En abril de 2003 un tercio de la ciudad de Santa Fe quedó bajo el agua. La inundación fue provocada por la crecida extraordinaria del río Salado, que no pudo escurrir debidamente bajo el puente de la autopista a Rosario e ingresó por una brecha de defensa del oeste que estaba inconclusa. Un informe del Gobierno de Santa Fe –dos décadas atrás gobernaba el expiloto de Fórmula 1 Carlos Alberto Reutemann- señaló que “se ha establecido que no existía un sistema de alerta organizado y que tampoco se adoptaron sistemas alternativos técnicamente factibles que lo suplieran. En tales condiciones, no se podía estimar la evolución de los caudales en el tiempo y, menos aún, la magnitud de los caudales que finalmente iban a ingresar en la ciudad”.  La crecida del Salado inundó 43 barrios, más de 1200 manzanas, llevándose más de 28 mil hogares, afectando más de 130 mil personas.

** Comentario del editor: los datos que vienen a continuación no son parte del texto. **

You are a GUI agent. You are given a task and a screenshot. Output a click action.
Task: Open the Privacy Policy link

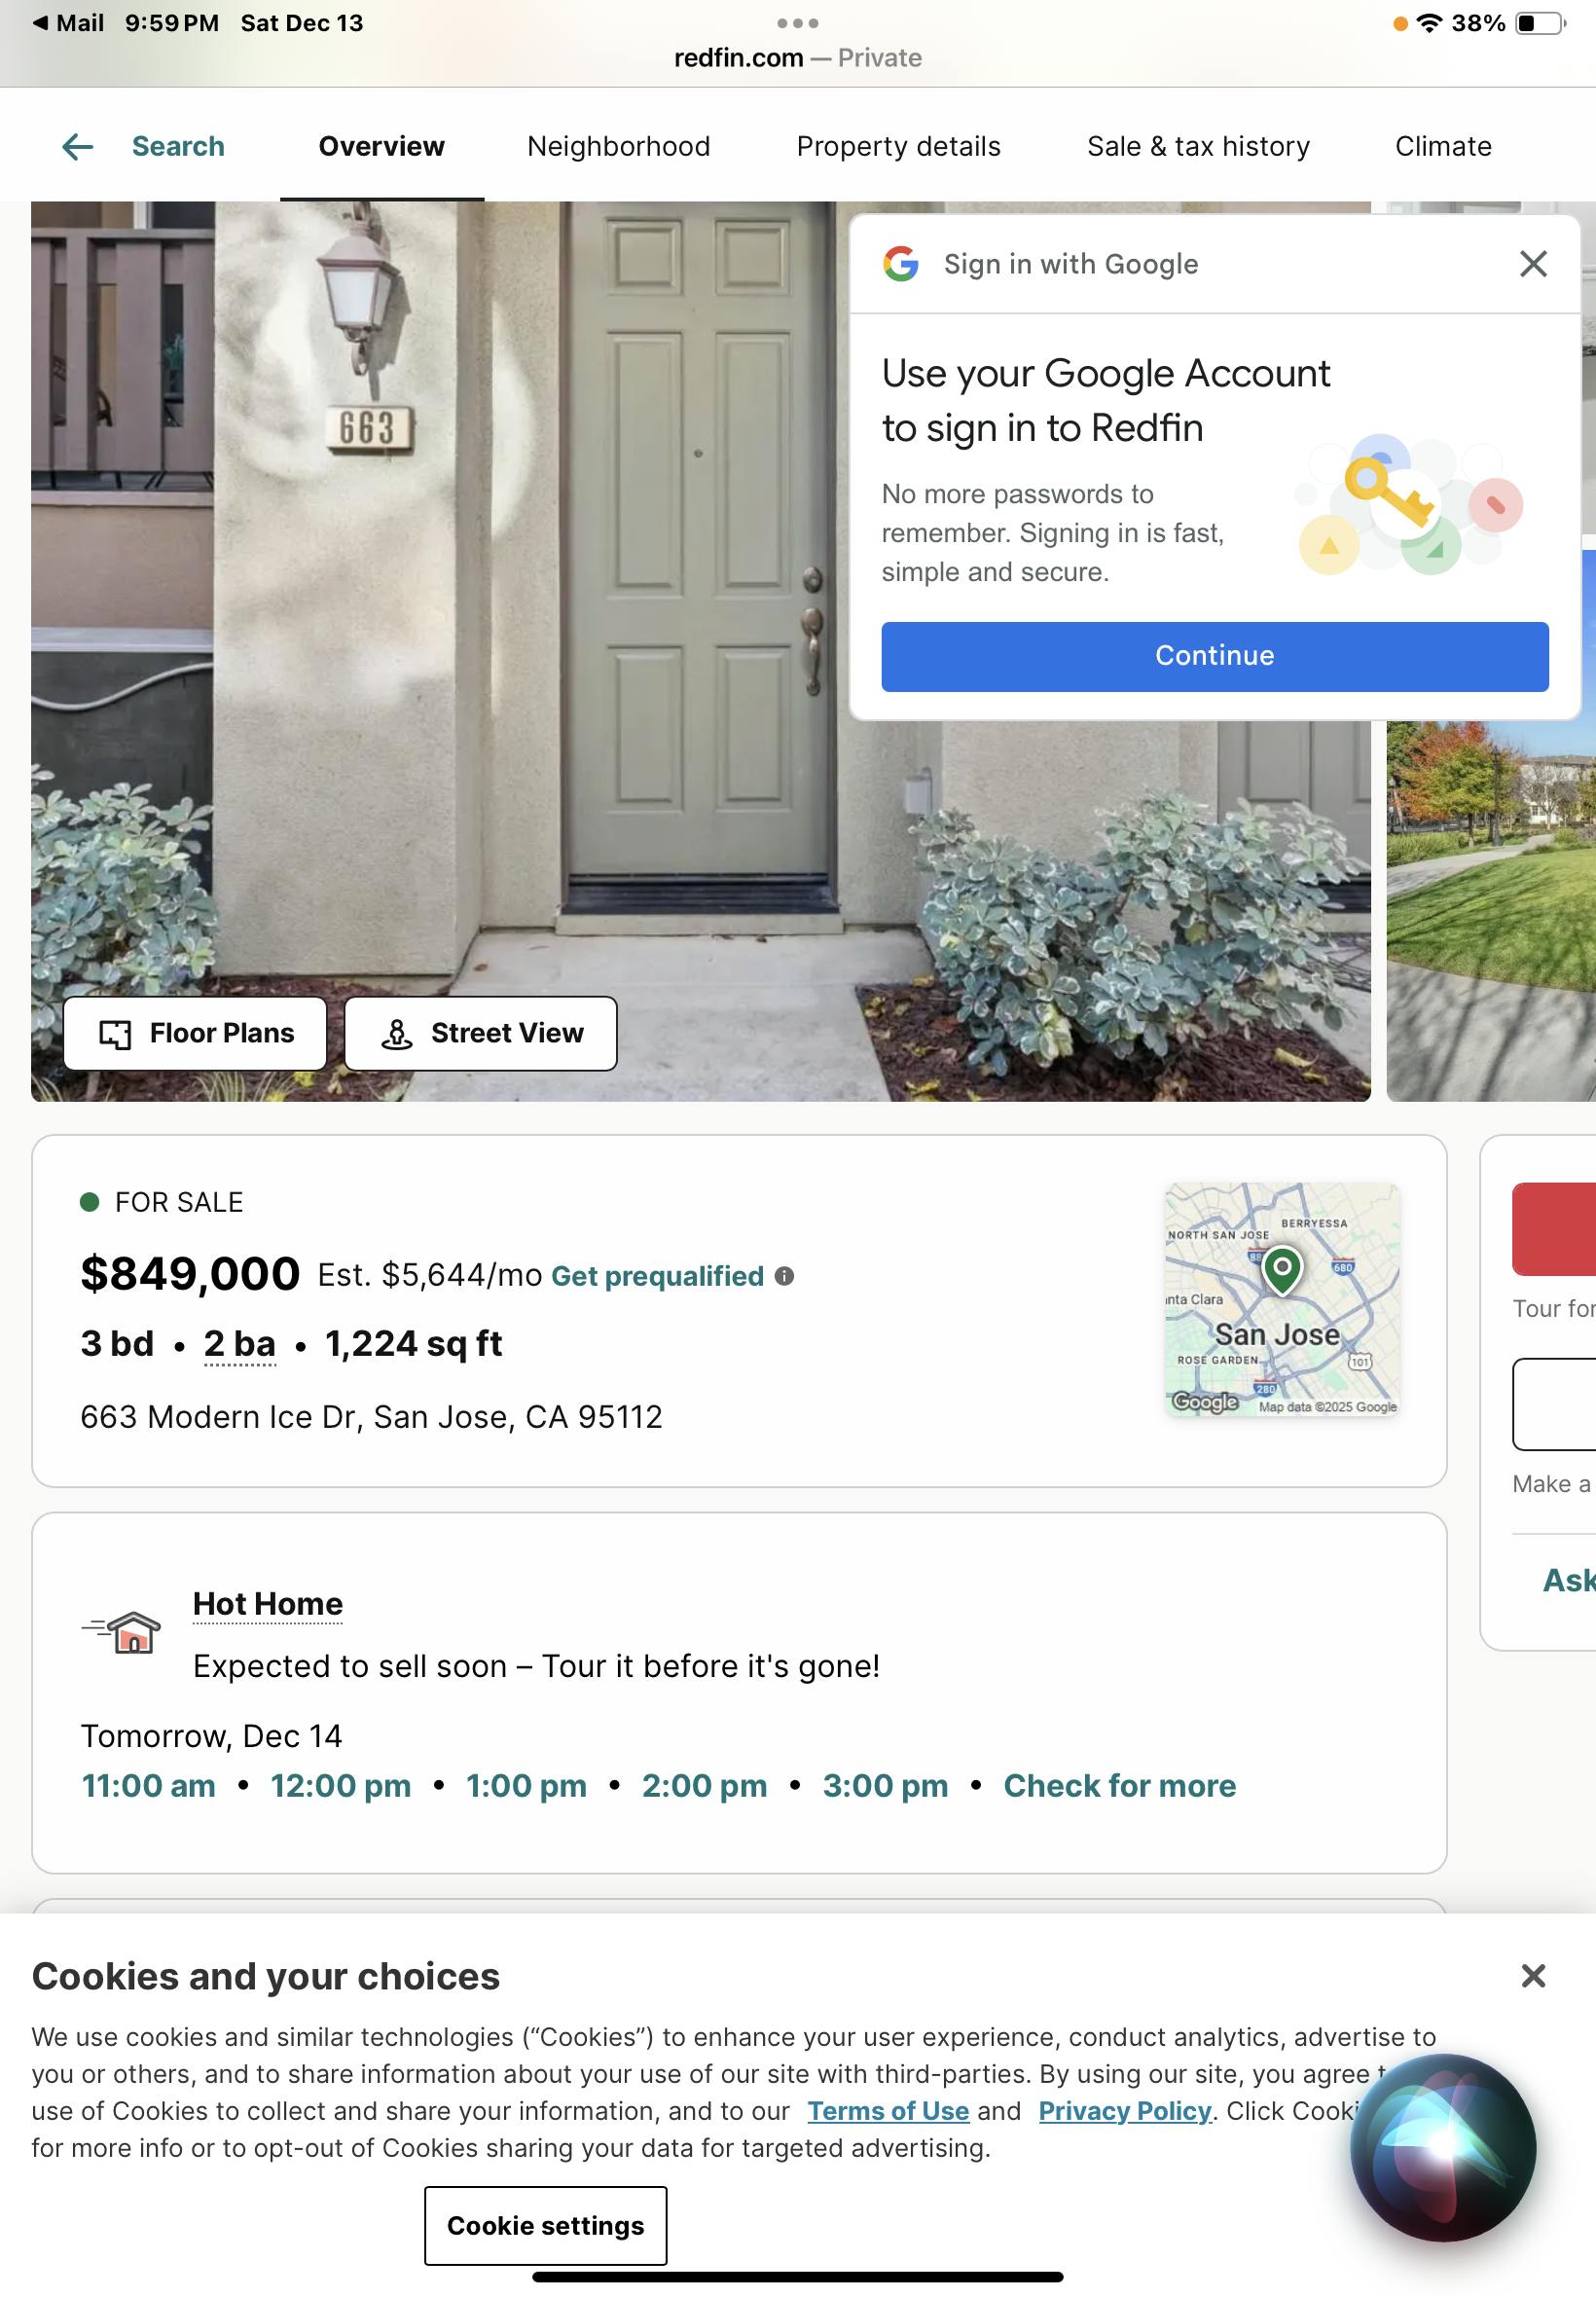coord(1124,2111)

El costo humano de la tragedia se contabilizó oficialmente en 23 muertes causadas directamente por la inundación, pero ONGs y familiares elevan la cifra a 158. La causa judicial avanzó por última vez en febrero de 2019, con la sentencia de tres años de prisión condicional al exministro de Obras Públicas de la provincia, Edgardo Berli, y al exdirector de Hidráulica, Ricardo Fratti, hallados culpables del delito de estrago culposo, pero hubo apelaciones y nada está resuelto.  El expediente pasó por las manos de 19 jueces, fiscales y muchos peritos, pero no se ha podido llegar a ningún fallo esclarecedor. El escritor y periodista Pablo Felizia, director de Ana Editorial, vivió con su familia aquella inundación y la cuenta en primera persona.

Por Pablo Felizia (*)

Las luces de la calle estaban cortadas. Llevábamos una linterna. Atrás nuestro venían dos viejos, eran los vecinos del fondo del pasillo. Mi papá cargaba a una de mis hermanas, mi mamá llevaba a la otra, Yo abrazaba a mi mamá y sujetaba al perro. El perro nadó a mi lado casi dos cuadras. El agua parecía una mermelada negra. Barrio Roma estaba vacío, los demás ya se habían ido o esperaban, en silencio, hasta el último momento como hicimos nosotros.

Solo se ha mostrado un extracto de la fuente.